Awareness is the understanding of something, easy example would be if you are a business that is “AB/DL aware” you are generally friendly with AB/DL people, or at least they are familiar and somewhat accepting. Awareness is what I’m trying to promote, because awareness leads to compassion, sometimes it takes generations to gain compassion from the populous, but sometimes it just takes one good example. Matthew Shepard was one such example that raised a great amount of awareness at the loss of a persons life. The enemy of Awareness is ignorance, which is the reaction to not being aware, not understanding something. I’ve always been a strong believer in “the best way to change others is to change yourself”, basically a social “the best offense is a good defense”. For that reason, i’m not trying to fight ignorance as much as I’m trying to build awareness.
In my search for balance, I’ve realized my exposure is too high, and my awareness is too low. I make tons of material, but its scattered and incohesive. Starting fresh has given me a chance to add structure to my thoughts and videos. I’m going to be leaving youtube, its just not the right place to have adult content, even if its tame, its still adult content, youtube is a place to tell the story of my transition, not for discussing some of my more private activities. Dprtube and Xtube and places like that are where that content should be now that YouTube went and installed a ball pit…
I never use this word, its not part of my vocabulary and my life, but I truly fear being accused of willfully exposing sexual material to children/the unwilling, so I’m just going to steer clear. Other than the kids on youtube, many of the 18+ people on youtube haven’t the maturity to understand our lifestyle as something harmless and between consenting adults. These people I would define as “stupid”… someone once said “Ignorance is one thing, but our society thrives increasingly on stupidity. It depends on people going along with whatever they are told. The media promotes a cultivated stupidity as a posture that is not only acceptable but laudable.” These people are reactionary and fundamentalists, therefore, it is best to just avoid them, let parades and “Employee Awareness Weekends” teach these people. Lowering my exposure will mean meeting more of the right kind of people. I need a community right now, I don’t need negativity and harassment. This site is ad-free and I don’t profit share on youtube, I do this because the voice in me that wants to make the world a better place and change something and yes, be remembered. That voice gets really loud sometimes and telling people my story is the only thing I can think of for now, and I know the more I do that the more people I’ll meet and maybe something really great could happen. This sort of thought always seemed starry-eyed and unrealistic to me, but things are different now.

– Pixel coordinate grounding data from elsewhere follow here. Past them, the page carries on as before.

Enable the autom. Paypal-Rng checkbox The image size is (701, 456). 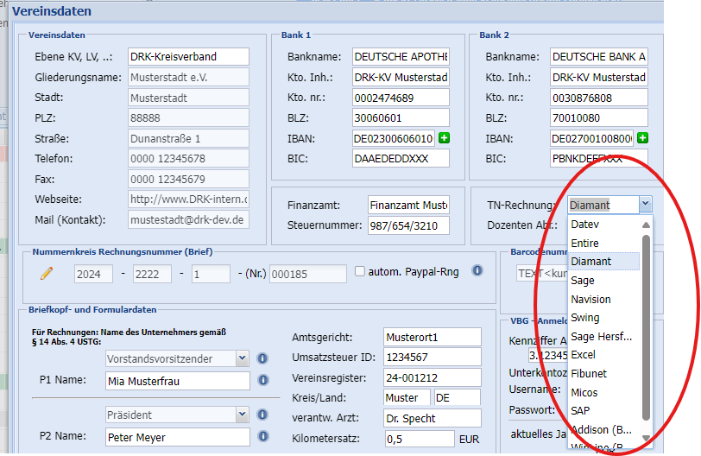coord(360,272)
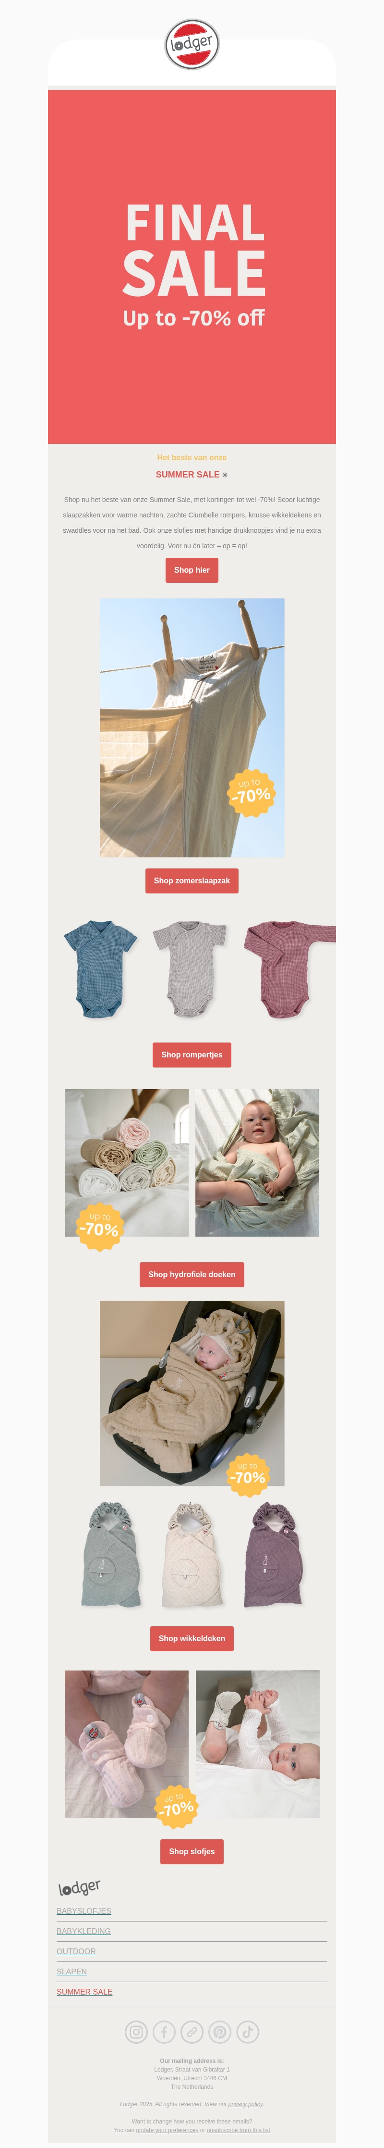This screenshot has height=2148, width=384.
Task: Click the Shop slofjes button
Action: point(192,1851)
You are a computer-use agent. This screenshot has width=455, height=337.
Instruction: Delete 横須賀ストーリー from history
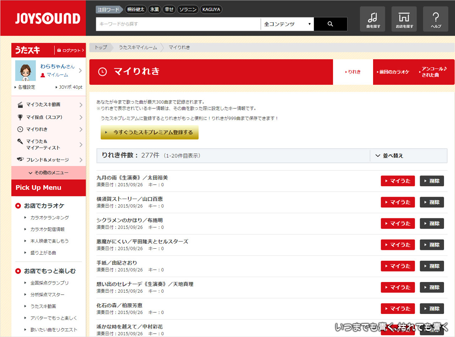click(431, 202)
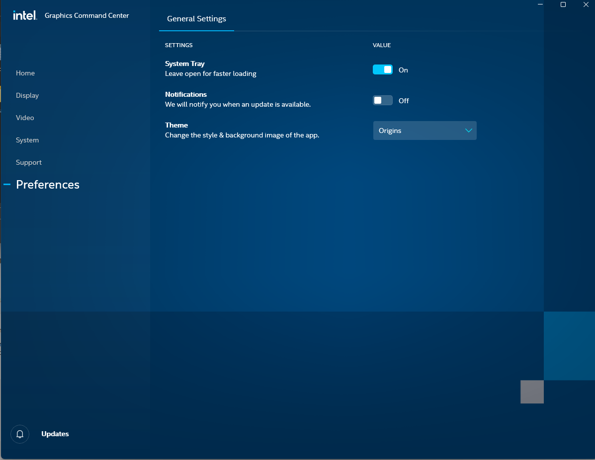
Task: Click the Graphics Command Center title text
Action: [86, 15]
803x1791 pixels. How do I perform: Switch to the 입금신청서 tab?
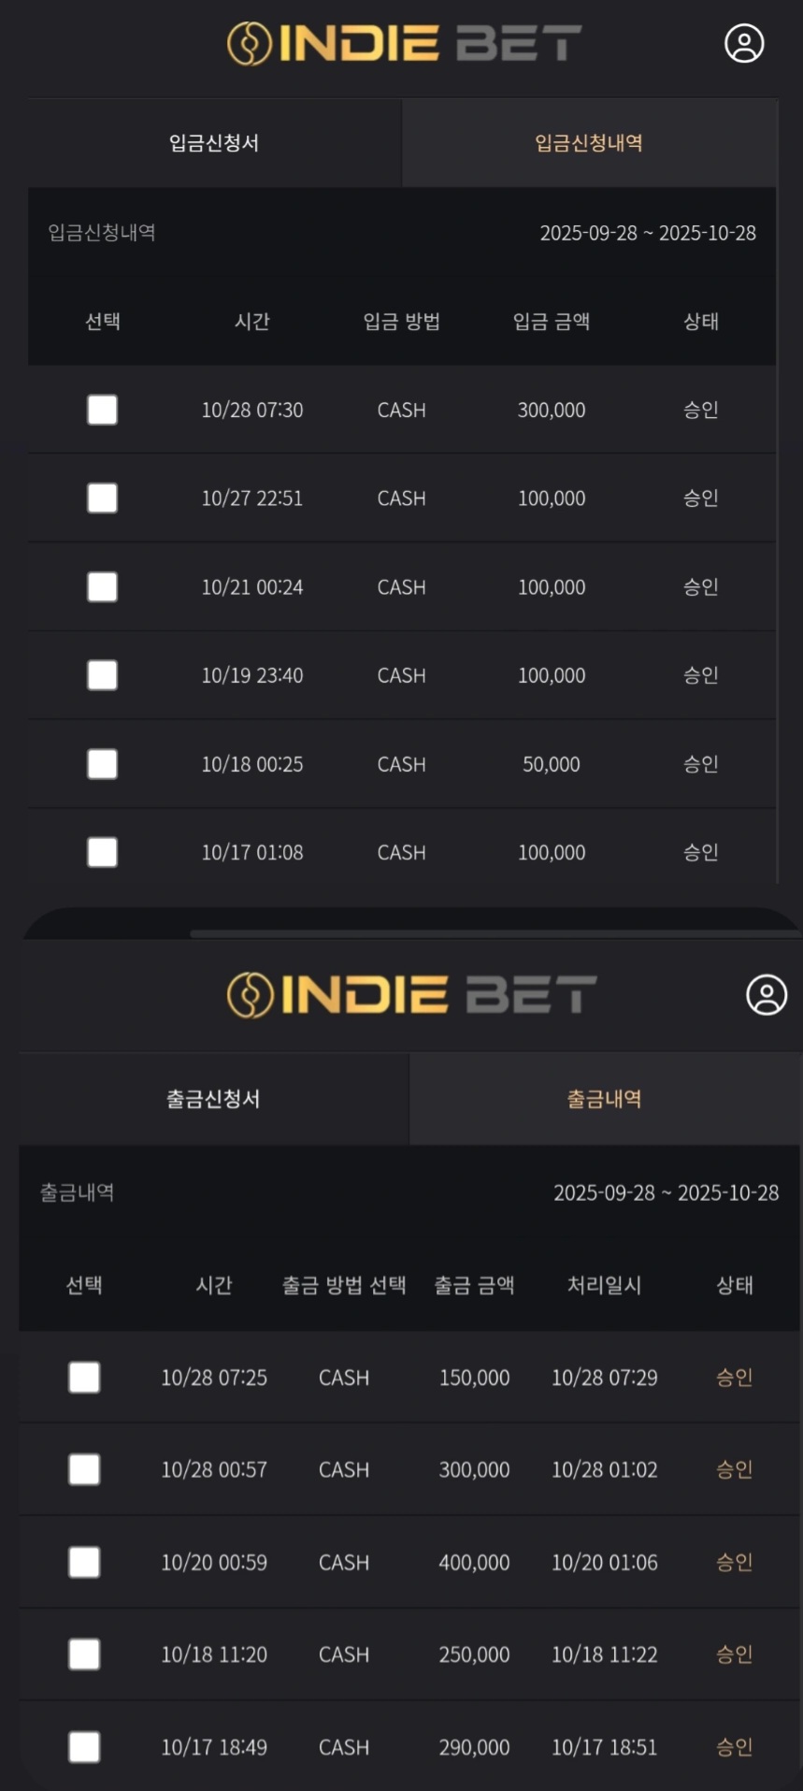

Goodbye youtube, goodbye spam and poor grammar! Of course, I don’t have anything new to post right now, but c’mon, I’m working my cute little bottom off to get my life going, you should be proud of me! Of course I’m going to keep posting, I just needed to step away for a bit… To be honest, I’m not really happy with many of my older videos, I never really had the right tools to make decent videos, but I did anyway. I don’t regret anything but I want to move forward and focus on making new content thats up to the same standards as the things I put my actual name on. Sorry for breaking the third wall, but I want to be honest, won’t do it again, I promise 😛
It’s a good thing, I’m doing some spring cleaning, and its getting deeper than I thought. I will leave you to your sunshine, snow or dark of night, the sun here isn’t making it through the clouds today, and the rain might come out but thats ok. Know that I’ll be here for a while, that the tone will follow my moods, from serious to flirty to silly to cute, most of all, know that this is a change for the better, I’m working towards an awesome future!